Speaking at the G20 finance officials meeting in Indonesia, US Treasury Secretary Janet Yellen said, “Sri Lanka is clearly unable to repay that debt, and it’s my hope that China will be willing to work with Sri Lanka to restructure the debt.” Zambia, Ethiopia, and Chad have applied for help on their debt too; but their efforts have stalled, “largely due to foot-dragging by China”; it was “quite frustrating” that China was not stepping up on the debt issues, explained Yellen. 

This push for G20 creditors (including China) to finalize debt restructurings is likely to prove the most important goal to stabilize nations like Sri Lanka and other developing countries facing debt distress. IMF Managing Director Kristalina Georgieva explained that “strong global leadership is also needed to tackle the scourge of high debt, which has reached multiyear highs.” More than 30 percent of emerging and developing countries are in or near debt distress; for low-income countries that number rises to 60 percent. With the tightening financial conditions and exchange rate depreciation, the debt service burden is a harsh, sometimes unbearable burden, says Georgieva. Sri Lanka’s high inflation rate is unbearable, not only for the low-income earners but also for the middle class. The lack of essential food and medicine, in an import-driven economy like Sri Lanka, means that people have no recourse at all but the kindness of strangers.

India, for one, has spent close to $4 billion on swaps and aid to stabilize its neighbour. China, on the other hand, has delayed. It has not offered any specific response, according to Palitha Kohonna, the Sri Lankan ambassador to China, except to offer a new loan to settle the existing debt. Sri Lanka has requested China for a loan of $1 billion to repay an equivalent amount of Chinese debt coming due this year; a $1.5 billion credit line to pay for Chinese imports; and activation of a $1.5 billion swap. This amounts to a total of $4 billion.

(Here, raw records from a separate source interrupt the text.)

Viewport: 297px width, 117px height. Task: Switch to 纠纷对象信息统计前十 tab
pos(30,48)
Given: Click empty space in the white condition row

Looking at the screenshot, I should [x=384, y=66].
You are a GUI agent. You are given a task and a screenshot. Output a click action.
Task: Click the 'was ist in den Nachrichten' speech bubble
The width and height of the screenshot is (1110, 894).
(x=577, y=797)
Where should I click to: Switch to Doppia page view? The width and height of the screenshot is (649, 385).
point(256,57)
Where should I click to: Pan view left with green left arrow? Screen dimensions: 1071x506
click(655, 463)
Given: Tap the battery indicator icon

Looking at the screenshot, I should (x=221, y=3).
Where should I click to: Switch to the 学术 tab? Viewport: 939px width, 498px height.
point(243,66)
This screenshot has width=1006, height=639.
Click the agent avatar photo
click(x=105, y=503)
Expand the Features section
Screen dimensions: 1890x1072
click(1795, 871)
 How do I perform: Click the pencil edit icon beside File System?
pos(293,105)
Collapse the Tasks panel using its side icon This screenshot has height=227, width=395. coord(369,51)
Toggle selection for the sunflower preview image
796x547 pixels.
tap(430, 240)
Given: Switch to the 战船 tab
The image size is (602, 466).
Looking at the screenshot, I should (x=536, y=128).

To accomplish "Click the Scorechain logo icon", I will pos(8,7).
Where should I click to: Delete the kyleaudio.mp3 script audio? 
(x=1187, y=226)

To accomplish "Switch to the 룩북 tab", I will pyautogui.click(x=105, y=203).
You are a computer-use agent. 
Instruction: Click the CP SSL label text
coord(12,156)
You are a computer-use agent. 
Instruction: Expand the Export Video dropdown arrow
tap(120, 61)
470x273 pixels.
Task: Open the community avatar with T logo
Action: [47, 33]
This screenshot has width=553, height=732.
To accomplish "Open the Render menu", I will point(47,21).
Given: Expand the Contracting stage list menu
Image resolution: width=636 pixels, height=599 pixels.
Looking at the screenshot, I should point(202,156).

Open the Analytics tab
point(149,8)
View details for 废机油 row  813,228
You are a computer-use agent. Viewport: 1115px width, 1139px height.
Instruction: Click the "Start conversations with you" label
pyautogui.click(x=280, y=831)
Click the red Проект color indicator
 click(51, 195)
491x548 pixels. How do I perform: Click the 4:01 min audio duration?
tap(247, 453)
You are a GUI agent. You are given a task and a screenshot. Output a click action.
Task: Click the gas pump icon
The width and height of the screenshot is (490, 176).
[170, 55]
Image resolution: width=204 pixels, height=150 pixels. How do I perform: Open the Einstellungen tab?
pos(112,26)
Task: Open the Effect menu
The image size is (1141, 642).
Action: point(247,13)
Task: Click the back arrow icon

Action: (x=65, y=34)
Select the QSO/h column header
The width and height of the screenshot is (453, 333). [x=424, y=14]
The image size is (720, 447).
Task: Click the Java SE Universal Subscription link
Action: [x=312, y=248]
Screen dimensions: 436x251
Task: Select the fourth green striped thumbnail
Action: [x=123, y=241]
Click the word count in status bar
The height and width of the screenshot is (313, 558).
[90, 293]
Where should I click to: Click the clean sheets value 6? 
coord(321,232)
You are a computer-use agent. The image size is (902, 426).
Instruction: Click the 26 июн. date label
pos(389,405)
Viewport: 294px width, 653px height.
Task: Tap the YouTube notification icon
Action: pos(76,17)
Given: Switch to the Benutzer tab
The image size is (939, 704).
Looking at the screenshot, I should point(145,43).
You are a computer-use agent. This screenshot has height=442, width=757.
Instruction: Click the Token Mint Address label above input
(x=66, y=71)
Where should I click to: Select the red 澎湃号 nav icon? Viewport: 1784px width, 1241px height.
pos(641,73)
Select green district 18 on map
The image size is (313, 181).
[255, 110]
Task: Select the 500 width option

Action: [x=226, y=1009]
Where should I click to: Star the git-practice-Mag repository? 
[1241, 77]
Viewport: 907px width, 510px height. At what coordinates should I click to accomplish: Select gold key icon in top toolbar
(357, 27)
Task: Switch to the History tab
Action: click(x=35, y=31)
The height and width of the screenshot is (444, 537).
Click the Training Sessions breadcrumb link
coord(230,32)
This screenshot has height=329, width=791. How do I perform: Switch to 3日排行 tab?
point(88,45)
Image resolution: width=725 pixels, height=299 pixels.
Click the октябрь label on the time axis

Sri Lanka’s creditors will want the IMF to treat all of Sri Lanka’s creditors on par, including China. This is no mere provincial squabble. Sri Lankan economists Anushka Wijesinha and Aquilah Latiff argue, ‘what Sri Lanka could feasibly expect and indeed push for is that China joins a multilateral creditor committee and supports a harmonized effort for debt restructuring talks’. Samantha Power, the Administrator of United States Agency for International Development (USAID), posited the “biggest question of all is whether Beijing will restructure debt to the same extent as other bilateral creditors”. Sri Lanka is just one among many other developing countries where, between 2000-2017, debt to China increased tenfold, from $500 billion to over $5 trillion.

If more nations like Sri Lanka default, China would have to inculcate this extra burden and re-evaluate its BRI strategy. The consequences of such a shift could redefine the future of BRI nations.